Cellular co-IP assay was conducted to demonstrate protein–protein interaction by referring to the procedures mentioned in a previous study [40]. Briefly, the lysates of NB cells were obtained by using RIPA lysis buffer (Beyotime) with supplementation of a protease inhibitor cocktail (Roche). Next, 30 μL of protein G beads (Life Technologies) was used to preclear a total of 2 mg whole cell lysates. The lysates were then incubated with 2 μg of IgG control or anti-FOS for 2 h on a rocking platform. Finally, the immunoprecipitates were centrifuged and analyzed by western blot.

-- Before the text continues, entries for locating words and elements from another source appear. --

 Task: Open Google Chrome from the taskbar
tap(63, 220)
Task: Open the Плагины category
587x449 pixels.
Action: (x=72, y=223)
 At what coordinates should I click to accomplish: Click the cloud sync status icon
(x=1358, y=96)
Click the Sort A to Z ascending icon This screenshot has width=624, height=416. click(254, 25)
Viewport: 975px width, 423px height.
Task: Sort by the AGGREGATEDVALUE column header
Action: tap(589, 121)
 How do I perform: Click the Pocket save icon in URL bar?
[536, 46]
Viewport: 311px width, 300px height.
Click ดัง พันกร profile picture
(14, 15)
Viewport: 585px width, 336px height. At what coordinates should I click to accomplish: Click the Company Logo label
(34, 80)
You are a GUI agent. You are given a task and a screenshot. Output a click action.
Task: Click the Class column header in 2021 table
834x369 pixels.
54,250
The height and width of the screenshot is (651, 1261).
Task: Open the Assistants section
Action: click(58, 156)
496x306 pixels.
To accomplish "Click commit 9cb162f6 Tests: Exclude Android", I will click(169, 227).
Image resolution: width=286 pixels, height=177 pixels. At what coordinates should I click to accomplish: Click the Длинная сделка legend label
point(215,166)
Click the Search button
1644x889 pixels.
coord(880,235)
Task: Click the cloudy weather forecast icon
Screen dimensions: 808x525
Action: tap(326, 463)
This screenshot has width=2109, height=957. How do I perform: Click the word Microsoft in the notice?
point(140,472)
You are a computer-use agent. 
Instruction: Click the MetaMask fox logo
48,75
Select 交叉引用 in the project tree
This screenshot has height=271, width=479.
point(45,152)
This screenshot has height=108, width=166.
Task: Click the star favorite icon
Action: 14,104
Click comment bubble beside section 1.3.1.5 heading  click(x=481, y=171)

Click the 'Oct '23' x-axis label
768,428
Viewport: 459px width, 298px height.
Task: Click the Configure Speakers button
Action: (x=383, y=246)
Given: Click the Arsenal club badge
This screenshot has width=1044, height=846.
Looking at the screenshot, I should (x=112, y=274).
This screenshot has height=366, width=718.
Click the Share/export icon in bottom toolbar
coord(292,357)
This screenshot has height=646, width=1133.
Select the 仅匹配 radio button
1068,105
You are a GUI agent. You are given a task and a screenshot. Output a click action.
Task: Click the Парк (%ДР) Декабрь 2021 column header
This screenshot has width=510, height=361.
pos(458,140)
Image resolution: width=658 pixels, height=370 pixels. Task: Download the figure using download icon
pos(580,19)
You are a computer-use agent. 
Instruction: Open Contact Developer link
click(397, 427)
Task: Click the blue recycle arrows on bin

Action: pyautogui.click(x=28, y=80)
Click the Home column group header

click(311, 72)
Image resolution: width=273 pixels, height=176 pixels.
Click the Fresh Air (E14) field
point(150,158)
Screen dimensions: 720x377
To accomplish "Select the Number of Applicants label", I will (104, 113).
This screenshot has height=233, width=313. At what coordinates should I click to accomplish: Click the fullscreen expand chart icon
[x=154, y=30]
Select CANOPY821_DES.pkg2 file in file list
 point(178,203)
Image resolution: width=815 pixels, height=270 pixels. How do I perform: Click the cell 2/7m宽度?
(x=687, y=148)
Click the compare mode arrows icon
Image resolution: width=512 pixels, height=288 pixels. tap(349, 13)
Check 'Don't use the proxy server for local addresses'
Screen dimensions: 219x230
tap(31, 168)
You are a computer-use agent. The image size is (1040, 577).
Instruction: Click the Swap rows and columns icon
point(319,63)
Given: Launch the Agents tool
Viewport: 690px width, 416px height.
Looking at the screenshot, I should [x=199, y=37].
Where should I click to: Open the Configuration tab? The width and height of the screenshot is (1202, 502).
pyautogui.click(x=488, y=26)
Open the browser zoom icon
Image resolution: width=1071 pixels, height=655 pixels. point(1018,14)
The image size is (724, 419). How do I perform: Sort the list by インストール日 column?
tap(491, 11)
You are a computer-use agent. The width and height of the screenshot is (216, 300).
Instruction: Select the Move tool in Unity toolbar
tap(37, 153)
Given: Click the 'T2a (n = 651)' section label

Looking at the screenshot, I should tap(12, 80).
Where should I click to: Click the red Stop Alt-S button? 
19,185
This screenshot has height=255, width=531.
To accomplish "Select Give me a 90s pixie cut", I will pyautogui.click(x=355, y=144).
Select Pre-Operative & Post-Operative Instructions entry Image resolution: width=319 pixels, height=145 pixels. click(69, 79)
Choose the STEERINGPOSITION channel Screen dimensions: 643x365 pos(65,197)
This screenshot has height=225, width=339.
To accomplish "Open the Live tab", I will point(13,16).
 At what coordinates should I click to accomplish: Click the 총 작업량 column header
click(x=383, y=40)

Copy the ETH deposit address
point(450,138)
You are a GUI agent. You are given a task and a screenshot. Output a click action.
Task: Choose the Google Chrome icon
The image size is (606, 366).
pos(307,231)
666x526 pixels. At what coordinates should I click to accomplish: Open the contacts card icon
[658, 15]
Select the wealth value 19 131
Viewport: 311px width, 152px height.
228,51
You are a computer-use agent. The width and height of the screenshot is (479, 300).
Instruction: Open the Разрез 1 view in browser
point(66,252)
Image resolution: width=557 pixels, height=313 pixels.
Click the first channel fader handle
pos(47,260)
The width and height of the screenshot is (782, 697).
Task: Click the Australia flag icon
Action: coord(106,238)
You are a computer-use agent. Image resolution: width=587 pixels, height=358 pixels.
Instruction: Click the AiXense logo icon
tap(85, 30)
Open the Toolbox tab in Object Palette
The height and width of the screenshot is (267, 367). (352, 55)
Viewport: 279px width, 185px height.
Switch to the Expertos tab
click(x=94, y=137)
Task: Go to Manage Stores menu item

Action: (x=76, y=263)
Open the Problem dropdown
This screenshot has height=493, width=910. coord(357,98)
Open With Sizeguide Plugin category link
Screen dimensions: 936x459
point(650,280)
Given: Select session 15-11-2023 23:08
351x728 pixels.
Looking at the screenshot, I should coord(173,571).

Chromatin immunoprecipitation (ChIP) assay

The binding affinity of JUND to VRK1 promoter was evaluated by ChIP assay as mentioned previously [41]. In brief, the cross-link of cells was conducted by using 1% formaldehyde to treat cells for 10 min at 37 °C. Next, 2.5 M glycine was used to quench cell samples at room temperature for 5 min. After ultrasound rupture of chromatin, anti-JUND antibody (1:200 dilution; Santa Cruz) and negative control anti-IgG (1 µg/ml dilution; Abcam) were used to obtain DNA immunoprecipitates from cell lysates. The precipitates of crosslinked protein-DNA complexes were collected, and then the DNA was purified for qPCR analysis.

Luciferase reporter assay

According to the procedures described in a previous study [42], luciferase reporter assay was performed to verify the effect of JUND on the promoter activity of VRK1. Briefly, the promoter region of VRK1 was subcloned into a pGL3-basic vector (Promega Corporation) to construct pGL3-VRK1 promoter vector. The empty pGL3 vector was set as the negative control. Next, NB cells were co-transfected with two reporter vectors (pGL3-VRK1 promoter and pGL3) and JUND overexpression vector or NC using Lipofectamine 2000. Forty-eight hours later, a Dual-Luciferase Reporter assay system (Promega) was applied for the measurement of relative luciferase activity.

GST-pulldown assay

GST pulldown assay was performed to validate the direct interaction between proteins, according the procedures described in a previous study [43]. Briefly, the GST-p53, GST-p53 (1–101), GST-p53 (102–290), GST-p53 (291–393), and His-VRK1 were cloned and synthesized. Next, they were inserted into pGEX-6P-1. After that, protein samples containing 500 μg of GST (control group) or equal amounts of experimental groups, including GST-p53, GST-p53 (1–101), GST-p53 (102–290), GST-p53 (291–393) were mixed with glutathione-agarose resin for 3 h. Next, all groups were mixed with 500 μg of His-VRK1 protein overnight. The next day, all groups were centrifuged and added with protein loading buffer for incubation in a 100 °C water bath for 5 min. Finally, the GST, GST-p53, GST-p53 (1–101), GST-p53 (102–290), GST-p53 (291–393) and His-VRK1 were subjected to western blot analysis by separately using an anti-GST antibody and an anti-His antibody.

Ubiquitination assay

NB cells were transfected with HA-Ub and p53/p53-S1A for 36 h, the ubiquitinated p53 was purified by Ni-NTA agarose beads from the cell extracts. Cells stably expressing His-VRK1 were then harvested for immunoprecipitation. Purified His-VRK1 were eluted with His-peptides (Sigma). The ubiquitinated p53 protein was incubated with purified His-VRK1 in a deubiquitination buffer (50 mM Tris-HCl pH 8.0, 50 mM NaCl, 1 mM EDTA, 10 mM DTT, 5% glycerol) at room temperature for 4 h. Finally, the results were analyzed by western blot.

Statistical analysis

The SPSS software (22.0) was applied to do statistical analysis of all collected experimental data. All data meet normal distribution. Data were shown in graphs as the mean ± standard deviation by using GraphPad Prism 8. Comparison of two independent groups was made by using t test, while that of multiple groups was performed by using ANOVA. P < 0.05 was taken as the threshold of statistical significance.